冷却速率对管线钢中非金属夹杂物成分演变的影响

张月鑫1, 王举金2, 杨文,1, 张立峰,2

1北京科技大学 冶金与生态工程学院 北京 100083

2北方工业大学 机械与材料工程学院 北京 100144

Effect of Cooling Rate on the Evolution of Nonmetallic Inclusions in a Pipeline Steel

ZHANG Yuexin1, WANG Jujin2, YANG Wen,1, ZHANG Lifeng,2

1School of Metallurgical and Ecological Engineering, University of Science and Technology Beijing, Beijing 100083, China

2School of Mechanical and Materials Engineering, North China University of Technology, Beijing 100144, China

通讯作者: 张立峰,zhanglifeng@ncut.edu.cn,主要从事钢铁冶金与冶金过程数值模拟研究;杨 文,wenyang@ustb.edu.cn,主要从事钢中非金属夹杂物控制和连铸坯表面质量控制的研究

责任编辑: 毕淑娟

收稿日期: 2022-06-20   修回日期: 2022-10-11  

基金资助: 国家自然科学基金项目(U22A20171)
国家自然科学基金项目(52304340)

Corresponding authors: ZHANG Lifeng, professor, Tel: 13911868419, E-mail:zhanglifeng@ncut.edu.cn;YANG Wen, professor, Tel: 13811419336, E-mail:wenyang@ustb.edu.cn

Received: 2022-06-20   Revised: 2022-10-11  

Fund supported: National Natural Science Foundation of China(U22A20171)
National Natural Science Foundation of China(52304340)

作者简介 About authors

张月鑫,女,1996生,博士生

摘要

利用高温共聚焦扫描激光显微镜精准控制冷却速率,研究了冷却速率分别为800、600、400、200、100和5℃/min条件下管线钢中非金属夹杂物成分的演变,然后计算分析了夹杂物成分转变过程的热力学机理,最后建立了冷却过程夹杂物成分演变的动力学模型并自主编程进行求解,讨论了冷却速率和夹杂物直径对钢凝固和冷却过程中夹杂物成分演变的影响。结果表明,随着冷却速率由800℃/min降低到5℃/min,夹杂物中Al2O3含量由66.33%增至75.06%,CaS含量由1.07%增至10.55%,CaO含量由28.27%降至11.24%,MgO含量由4.33%降至3.15%。夹杂物数密度由76.15 mm-2降至15.28 mm-2,夹杂物平均直径先由2.09 μm缓慢降至1.62 μm,后又逐渐增大至2.65 μm。高温钢液中夹杂物的热力学平衡成分主要为41.71%CaO-50.76%Al2O3-6.50%MgO-1.03%SiO2,随着温度的降低,夹杂物逐渐由Al2O3-CaO-MgO转变为CaS-Al2O3-MgO-(CaO)。冷却速率对夹杂物中MgO和Al2O3含量的影响较小。夹杂物直径和冷却速率对夹杂物中CaO和CaS含量有显著影响,在钢的凝固冷却过程,夹杂物中CaS含量超过CaO含量的临界冷却速率与夹杂物直径存在直接关系,夹杂物直径为1和2 μm时,这一临界冷却速率分别为400和100℃/min,而当夹杂物直径大于5 μm时,这一转折冷却速率则远小于1℃/min。

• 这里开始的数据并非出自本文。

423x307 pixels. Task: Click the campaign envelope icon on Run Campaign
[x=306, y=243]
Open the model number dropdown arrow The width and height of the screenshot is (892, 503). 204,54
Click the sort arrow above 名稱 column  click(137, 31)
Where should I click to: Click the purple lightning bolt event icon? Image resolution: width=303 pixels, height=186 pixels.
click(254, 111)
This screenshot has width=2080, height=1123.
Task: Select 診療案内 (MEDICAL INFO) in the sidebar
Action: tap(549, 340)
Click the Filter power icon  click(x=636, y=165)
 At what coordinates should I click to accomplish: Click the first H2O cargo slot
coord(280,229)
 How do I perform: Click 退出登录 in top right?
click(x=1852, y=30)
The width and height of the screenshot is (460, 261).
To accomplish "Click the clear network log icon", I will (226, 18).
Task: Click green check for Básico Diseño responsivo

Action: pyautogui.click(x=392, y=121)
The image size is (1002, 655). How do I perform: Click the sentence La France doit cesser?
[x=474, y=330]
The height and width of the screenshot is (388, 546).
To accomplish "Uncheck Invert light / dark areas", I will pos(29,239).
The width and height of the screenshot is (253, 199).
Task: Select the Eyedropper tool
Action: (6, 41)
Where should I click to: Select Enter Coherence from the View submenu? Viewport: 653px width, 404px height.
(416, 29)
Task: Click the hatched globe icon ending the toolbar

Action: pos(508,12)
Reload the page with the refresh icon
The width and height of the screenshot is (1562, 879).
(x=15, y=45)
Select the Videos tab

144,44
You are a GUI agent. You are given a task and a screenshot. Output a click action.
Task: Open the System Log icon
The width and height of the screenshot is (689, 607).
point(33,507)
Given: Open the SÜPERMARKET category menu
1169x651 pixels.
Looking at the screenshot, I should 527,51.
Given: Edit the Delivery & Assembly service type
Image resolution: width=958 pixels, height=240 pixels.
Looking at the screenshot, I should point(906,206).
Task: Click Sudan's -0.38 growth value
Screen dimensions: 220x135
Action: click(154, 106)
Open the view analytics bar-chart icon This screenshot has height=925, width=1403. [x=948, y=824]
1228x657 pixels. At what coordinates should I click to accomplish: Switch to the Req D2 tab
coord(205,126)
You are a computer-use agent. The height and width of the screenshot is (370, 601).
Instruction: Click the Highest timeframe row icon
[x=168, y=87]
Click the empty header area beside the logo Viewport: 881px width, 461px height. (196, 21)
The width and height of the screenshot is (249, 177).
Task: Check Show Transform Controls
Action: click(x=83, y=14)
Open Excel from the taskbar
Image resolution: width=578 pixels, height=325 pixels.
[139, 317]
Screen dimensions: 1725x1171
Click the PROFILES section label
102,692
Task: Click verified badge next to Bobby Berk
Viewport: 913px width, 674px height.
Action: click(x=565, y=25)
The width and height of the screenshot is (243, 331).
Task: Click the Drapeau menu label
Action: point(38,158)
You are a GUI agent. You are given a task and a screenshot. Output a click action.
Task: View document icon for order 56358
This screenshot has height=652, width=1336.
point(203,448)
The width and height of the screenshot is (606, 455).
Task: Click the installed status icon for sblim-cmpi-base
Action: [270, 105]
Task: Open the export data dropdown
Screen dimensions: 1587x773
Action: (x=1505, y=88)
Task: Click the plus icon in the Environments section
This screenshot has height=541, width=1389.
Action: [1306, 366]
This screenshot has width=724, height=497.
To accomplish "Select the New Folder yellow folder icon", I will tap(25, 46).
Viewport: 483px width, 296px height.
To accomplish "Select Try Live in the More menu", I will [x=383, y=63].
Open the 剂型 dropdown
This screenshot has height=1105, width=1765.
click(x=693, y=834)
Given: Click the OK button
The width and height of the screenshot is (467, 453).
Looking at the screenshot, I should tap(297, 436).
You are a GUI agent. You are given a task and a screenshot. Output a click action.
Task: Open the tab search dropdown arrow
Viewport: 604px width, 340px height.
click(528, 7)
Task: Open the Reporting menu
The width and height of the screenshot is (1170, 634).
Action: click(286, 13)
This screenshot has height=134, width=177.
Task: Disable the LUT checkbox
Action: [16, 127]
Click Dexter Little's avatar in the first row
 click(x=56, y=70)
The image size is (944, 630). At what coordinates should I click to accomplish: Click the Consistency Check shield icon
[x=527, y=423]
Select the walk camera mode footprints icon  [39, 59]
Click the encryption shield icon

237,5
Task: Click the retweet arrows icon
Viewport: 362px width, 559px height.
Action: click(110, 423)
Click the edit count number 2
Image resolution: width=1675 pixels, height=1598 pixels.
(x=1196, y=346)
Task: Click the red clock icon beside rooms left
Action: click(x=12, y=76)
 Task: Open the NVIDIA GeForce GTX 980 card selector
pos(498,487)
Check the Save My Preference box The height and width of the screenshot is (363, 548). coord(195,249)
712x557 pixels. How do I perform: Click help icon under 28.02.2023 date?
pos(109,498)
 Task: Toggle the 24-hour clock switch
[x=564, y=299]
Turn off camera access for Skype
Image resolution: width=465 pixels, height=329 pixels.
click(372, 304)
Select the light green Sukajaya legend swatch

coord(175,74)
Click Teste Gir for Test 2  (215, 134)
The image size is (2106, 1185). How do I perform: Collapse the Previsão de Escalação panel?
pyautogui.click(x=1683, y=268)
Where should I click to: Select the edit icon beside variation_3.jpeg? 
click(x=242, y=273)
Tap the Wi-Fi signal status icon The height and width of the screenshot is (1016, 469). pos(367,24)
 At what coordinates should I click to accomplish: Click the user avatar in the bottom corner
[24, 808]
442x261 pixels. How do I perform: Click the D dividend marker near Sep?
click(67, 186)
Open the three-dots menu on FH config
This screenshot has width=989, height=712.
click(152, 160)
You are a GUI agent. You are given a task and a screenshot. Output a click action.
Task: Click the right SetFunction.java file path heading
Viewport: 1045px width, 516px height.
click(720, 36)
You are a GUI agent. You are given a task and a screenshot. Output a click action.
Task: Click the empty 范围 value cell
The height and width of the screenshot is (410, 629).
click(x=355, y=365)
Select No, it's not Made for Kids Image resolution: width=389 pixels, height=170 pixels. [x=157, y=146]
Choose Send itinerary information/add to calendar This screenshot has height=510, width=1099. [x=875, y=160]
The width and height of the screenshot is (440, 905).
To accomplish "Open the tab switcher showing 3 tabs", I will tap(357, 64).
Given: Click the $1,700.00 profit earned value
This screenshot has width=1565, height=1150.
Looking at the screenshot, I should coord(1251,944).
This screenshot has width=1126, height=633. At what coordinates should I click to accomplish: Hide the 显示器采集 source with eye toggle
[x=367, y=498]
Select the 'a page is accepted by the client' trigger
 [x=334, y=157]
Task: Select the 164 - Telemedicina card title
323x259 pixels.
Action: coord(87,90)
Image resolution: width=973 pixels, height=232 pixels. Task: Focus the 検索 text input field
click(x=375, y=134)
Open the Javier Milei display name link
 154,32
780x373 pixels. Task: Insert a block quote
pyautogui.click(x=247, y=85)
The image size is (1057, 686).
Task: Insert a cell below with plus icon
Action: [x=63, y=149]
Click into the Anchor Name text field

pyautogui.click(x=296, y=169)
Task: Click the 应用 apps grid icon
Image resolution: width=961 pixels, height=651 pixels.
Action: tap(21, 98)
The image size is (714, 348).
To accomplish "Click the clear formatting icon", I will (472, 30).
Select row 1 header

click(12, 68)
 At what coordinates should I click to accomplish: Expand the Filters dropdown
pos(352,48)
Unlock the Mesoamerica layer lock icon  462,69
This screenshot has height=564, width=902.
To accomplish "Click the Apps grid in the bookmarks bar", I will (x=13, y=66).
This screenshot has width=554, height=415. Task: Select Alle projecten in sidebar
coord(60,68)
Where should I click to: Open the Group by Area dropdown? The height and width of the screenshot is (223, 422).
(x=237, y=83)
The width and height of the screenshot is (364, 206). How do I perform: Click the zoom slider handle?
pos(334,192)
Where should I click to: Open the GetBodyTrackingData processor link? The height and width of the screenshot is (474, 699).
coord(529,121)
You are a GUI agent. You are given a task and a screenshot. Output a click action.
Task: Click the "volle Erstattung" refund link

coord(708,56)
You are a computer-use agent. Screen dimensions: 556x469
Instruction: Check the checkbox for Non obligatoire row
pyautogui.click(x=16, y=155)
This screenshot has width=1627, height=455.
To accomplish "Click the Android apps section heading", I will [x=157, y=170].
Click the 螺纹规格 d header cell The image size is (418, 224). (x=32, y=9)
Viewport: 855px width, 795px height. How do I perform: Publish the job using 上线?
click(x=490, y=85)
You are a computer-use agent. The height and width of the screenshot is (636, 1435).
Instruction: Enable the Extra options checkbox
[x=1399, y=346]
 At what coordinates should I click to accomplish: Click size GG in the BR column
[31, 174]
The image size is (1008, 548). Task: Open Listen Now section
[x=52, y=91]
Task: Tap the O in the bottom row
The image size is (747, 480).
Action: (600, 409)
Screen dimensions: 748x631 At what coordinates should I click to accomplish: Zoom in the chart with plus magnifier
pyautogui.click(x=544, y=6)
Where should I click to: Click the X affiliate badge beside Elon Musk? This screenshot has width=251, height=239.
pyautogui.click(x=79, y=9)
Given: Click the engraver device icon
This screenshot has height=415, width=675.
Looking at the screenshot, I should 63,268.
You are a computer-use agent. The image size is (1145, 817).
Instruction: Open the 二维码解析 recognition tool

关键词: 管线钢; 冷却速率; 夹杂物; 热力学; 动力学

Abstract

Controlling nonmetallic inclusions in steels is critical during the steelmaking process. Temperature affects the chemical equilibrium between steel and the inclusions, the composition of the inclusions changes with changes in temperature. During the solidification and cooling processes, the cooling rate is a significant factor affecting the temperature. Therefore, the composition of nonmetallic inclusions transforms during the solidification and cooling of steels. To study the evolution of the inclusion composition in pipeline steel at cooling rates of 800, 600, 400, 200, 100, and 5oC/min, high-temperature confocal scanning laser microscopy was employed to accurately control the temperature during the cooling process. The thermochemical software FactSage was employed to reveal the theoretical basis of the transformation of the inclusion composition. A kinetic model for the evolution of the inclusion composition in pipeline steel during the cooling process was established, and the effect of inclusion diameter and cooling rate on the transformation was analyzed. The results revealed that with the decrease in the cooling rate, the Al2O3 content in the inclusions increased from 66.33% to 75.06%, the CaS content increased from 1.07% to 10.55%, and the CaO content decreased from 28.27% to 11.24%. Further, the MgO content decreased from 4.33% to 3.15% during the cooling process. The number densities of the inclusions were 76.15 and 15.28 mm-2 at cooling rates of 800 and 5oC/min, respectively. As the cooling rate decreased, the average diameter of the inclusions first decreased from 2.09 to 1.62 μm and subsequently increased. The thermodynamic equilibrium composition of the inclusions in the molten steel was 41.71%CaO-50.76%Al2O3-6.50%MgO-1.03%SiO2. With a decrease in temperature, inclusions transformed from Al2O3-CaO-MgO to CaS-Al2O3-MgO-(CaO). The cooling rate had little effect on the MgO and Al2O3 contents in the inclusions. The inclusion diameter and cooling rate had an apparent influence on the CaO and CaS contents in the inclusions. The critical cooling rate at which the CaS content became greater than the CaO content was impacted by the inclusions' diameter. The critical cooling rates for inclusions with diameters of 1 and 2 μm were approximately 400 and 100oC/min, respectively, whereas the rates were much smaller than 1oC/min for inclusions with diameters larger than 5 μm.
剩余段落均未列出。